Turners Falls RiverCulture plans monthlong arts festival for Black History Month

Recorder Staff
Last modified: 2/3/2016 7:16:59 PM


Black roots music is old-timey, African American blues tunes that explore stories of escape and freedom. These are simple songs, work songs that enslaved Africans sung in fields, prison blues songs meant to fill time and to express feelings of the heart. The songs are sometimes rhythmically repetitive, and always powerful.

Black roots music started with the dire circumstances of slavery in America, but it continues to evolve and is carried on today in country churches down south, in choir congregations in Harlem and by modern artists and storytellers throughout the country.

Turners Falls RiverCulture will celebrate Black History Month in February with a lineup that includes a lecture, portraits of influential African American blues and jazz artists by Franklin County and other area artists, a documentary, a workshop, a poetry reading and much more.
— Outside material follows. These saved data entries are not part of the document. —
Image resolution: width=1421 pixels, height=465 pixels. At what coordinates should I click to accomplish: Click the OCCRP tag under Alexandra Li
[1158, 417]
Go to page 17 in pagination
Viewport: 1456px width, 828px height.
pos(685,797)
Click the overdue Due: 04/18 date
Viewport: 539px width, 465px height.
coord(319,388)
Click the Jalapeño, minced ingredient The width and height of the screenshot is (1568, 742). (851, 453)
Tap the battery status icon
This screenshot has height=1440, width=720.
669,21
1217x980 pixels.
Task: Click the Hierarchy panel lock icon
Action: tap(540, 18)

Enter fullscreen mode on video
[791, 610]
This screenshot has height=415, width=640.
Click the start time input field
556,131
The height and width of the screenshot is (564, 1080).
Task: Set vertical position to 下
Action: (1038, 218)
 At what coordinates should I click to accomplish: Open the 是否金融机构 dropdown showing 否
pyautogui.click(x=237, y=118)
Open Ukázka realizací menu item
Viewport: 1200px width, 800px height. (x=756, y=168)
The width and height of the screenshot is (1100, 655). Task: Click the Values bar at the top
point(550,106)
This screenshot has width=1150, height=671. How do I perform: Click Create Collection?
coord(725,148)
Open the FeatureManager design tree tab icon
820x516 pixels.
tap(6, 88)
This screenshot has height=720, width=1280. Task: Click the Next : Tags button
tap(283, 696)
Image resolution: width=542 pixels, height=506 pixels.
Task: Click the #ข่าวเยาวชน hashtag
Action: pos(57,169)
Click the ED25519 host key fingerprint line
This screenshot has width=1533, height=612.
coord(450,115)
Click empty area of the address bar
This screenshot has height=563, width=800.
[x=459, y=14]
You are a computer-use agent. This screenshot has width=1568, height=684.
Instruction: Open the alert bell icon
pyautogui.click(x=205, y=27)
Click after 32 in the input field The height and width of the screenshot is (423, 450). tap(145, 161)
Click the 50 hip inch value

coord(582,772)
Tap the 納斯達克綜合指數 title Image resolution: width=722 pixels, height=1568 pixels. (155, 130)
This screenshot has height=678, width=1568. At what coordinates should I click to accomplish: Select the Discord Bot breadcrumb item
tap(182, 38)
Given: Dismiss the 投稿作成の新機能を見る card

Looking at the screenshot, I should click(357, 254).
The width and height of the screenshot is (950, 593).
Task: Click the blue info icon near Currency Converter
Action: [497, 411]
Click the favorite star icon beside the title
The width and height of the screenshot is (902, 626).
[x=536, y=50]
Events begin on Feb. 7 and run through Feb. 28.

“We groove,” says Vienna Carroll, a black roots music artist. She passionately sings the genre, which is embedded with historical narratives of African Americans, where the past and the present commingle, where rap and gospel meet, and where slavery narratives are remembered.

Carroll’s music challenges stereotypes and explores how slaves freed themselves. Carroll and her folk band are part of a wave of black musical artists, inspired by the past, like the Carolina Chocolate Drops and The Ebony Hillbillies. As Carroll will say, they all share a “very fine groove.”

She is part of a vanguard that is revealing the self-determination of African Americans during slavery, and the manifestations of that spirit in today’s world.

Her music career, Carroll says, started when she was a baby. She grew up in the black church with gospel music as a constant. Now, with the help of a guitar, a fiddle, a base and a washboard, she ignites her audiences with her electrifying energy. Listeners typically sing along and are inspired.

On Wednesday, Feb. 10, the Harlem-based artist will bring that electrifying spirit to Turners Falls in a special appearance at the Great Falls Harvest. The show, “Folk First: Black Roots Music” starts at 7 p.m.

“Come enjoy songs from a time when you had to make music to hear it,” says Carroll.

The audience at the Turners Falls show can expect emotional intensity, humor and laughter.

“The songs have a simplicity that allows people to join in even if they don’t know them. You can feel the joy and beauty of these song,” says Carroll.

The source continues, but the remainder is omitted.